Task requirements = Count how many lines in the items below contain the string "name". Reply with the number alone.

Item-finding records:
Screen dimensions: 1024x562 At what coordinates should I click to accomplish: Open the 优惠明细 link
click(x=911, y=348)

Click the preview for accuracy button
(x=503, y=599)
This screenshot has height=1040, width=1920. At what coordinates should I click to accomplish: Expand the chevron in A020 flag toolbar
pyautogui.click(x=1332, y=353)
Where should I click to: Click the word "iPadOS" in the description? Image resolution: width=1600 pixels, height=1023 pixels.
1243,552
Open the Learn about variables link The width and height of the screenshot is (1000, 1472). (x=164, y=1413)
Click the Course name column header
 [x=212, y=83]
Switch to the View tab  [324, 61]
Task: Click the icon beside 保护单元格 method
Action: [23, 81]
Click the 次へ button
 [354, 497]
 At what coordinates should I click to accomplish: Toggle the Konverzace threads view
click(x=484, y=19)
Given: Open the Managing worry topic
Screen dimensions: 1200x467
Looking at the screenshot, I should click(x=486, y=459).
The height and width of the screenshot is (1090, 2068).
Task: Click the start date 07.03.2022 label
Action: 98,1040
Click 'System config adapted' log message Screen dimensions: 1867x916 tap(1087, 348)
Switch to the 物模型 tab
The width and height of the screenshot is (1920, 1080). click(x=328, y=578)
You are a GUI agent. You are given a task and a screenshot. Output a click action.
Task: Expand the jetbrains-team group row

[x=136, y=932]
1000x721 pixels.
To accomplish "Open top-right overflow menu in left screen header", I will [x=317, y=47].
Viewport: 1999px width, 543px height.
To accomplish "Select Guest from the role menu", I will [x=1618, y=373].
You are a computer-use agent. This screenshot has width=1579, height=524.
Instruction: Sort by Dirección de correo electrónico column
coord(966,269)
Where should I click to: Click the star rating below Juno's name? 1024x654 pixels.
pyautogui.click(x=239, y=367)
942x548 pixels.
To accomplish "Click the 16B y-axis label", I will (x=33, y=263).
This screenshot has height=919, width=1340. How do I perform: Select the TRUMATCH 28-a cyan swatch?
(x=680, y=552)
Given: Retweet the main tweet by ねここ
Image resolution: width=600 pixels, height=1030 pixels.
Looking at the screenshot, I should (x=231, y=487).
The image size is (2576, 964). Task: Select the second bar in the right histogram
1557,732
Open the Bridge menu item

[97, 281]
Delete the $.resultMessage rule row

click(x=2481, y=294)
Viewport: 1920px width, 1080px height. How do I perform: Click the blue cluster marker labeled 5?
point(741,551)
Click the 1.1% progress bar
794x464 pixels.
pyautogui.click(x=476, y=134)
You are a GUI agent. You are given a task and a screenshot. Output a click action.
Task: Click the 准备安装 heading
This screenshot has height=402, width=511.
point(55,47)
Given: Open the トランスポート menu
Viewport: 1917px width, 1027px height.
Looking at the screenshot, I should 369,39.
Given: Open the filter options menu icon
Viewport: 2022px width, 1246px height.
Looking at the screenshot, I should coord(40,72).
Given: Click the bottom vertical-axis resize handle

Solution = 2